The crowd waits till the stranger's car has backed out of the lot and disappeared around the curve that leads out of town.
Drama over, the crowd from the Brick and Porter envelope the deputy and Terra Diaz, pulling the town's newest celebrity couple into the pizza place in a cacophony of congratulations and what-the-hells.
"You okay, baby?" I pull April into my arms, kissing the top of her head and then catching her lips with mine when she turns her face up to me.
"Thank you," she tells me, her pretty face shining at me like I'm a goddamn hero.
She looks down at the broken glass still littering the floor and sighs, "I need to sweep that up before I can go."
I'm about to jump on the task for her when I hear a labored sigh from the doorway.
"Oh Mable! Thank you so much, I'm so sorry you got dragged into all that," April gushes, side-stepping broken glass to go hug gran while I retrieve the broom and dustpan out of the back closet.
"It's no problem, sweetie," I hear Gran telling her while I sweep up the mess. "I'm sorry about your shop. Did she break anything important? I can have the deputy track down her information if you need to press charges."
"No, Mable, she just broke a few of the vases."
"Raine?
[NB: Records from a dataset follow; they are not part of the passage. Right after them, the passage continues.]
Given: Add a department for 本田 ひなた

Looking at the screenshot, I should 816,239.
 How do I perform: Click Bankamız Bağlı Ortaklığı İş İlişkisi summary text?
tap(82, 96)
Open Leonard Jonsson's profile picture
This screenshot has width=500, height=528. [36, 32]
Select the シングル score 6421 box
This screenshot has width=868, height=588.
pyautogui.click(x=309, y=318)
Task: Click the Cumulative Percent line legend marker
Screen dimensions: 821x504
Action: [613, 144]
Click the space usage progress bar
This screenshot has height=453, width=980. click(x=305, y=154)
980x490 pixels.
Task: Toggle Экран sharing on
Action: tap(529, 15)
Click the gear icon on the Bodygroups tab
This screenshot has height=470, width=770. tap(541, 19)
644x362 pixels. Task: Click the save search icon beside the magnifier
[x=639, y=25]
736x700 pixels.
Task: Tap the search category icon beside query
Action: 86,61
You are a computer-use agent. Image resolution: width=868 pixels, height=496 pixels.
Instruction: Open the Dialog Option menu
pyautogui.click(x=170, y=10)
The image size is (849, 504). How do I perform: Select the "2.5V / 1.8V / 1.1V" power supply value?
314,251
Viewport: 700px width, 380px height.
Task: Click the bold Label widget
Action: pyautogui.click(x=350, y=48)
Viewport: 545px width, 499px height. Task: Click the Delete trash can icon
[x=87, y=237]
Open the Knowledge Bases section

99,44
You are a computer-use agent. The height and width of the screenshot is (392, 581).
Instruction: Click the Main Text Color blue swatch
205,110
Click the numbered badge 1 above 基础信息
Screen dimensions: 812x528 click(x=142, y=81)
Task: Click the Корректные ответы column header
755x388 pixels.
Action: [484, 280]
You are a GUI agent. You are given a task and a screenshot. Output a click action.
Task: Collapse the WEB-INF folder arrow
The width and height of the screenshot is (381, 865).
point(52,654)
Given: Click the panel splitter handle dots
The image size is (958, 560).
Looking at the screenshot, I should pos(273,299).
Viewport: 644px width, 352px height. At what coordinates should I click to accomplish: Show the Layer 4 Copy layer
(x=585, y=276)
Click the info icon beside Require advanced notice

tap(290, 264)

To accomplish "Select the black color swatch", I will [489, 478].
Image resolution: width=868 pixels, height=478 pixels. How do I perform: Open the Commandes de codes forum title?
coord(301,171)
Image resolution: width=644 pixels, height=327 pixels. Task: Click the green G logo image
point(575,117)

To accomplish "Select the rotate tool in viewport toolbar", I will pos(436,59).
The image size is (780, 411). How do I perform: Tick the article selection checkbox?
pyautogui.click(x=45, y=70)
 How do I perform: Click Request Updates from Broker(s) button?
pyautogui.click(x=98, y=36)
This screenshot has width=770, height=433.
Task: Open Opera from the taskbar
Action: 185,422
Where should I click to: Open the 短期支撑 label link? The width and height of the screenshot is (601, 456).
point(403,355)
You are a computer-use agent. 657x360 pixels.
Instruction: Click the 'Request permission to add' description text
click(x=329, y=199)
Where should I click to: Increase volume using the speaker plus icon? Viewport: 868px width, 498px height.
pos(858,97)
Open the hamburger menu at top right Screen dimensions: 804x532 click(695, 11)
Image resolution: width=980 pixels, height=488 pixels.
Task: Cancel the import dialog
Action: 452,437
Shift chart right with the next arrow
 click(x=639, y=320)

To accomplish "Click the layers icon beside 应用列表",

Could you help me get back to the office, sweetheart?" Gran calls at me as I finish dumping the broken glass.
"Just give me a minute with the boy and then I'll let you have him back." I hear Gran saying to April as I rejoin them at the door.
"Lock up, baby, I'll be right back. Gotta get you home so we can finish what we started." I whisper in April's ear and then let Gran take hold of my arm as she pretends to be too frail to walk back to the museum on her own.
"I take it April and that girl have some history between them." Gran makes the observation with a pat against my arm.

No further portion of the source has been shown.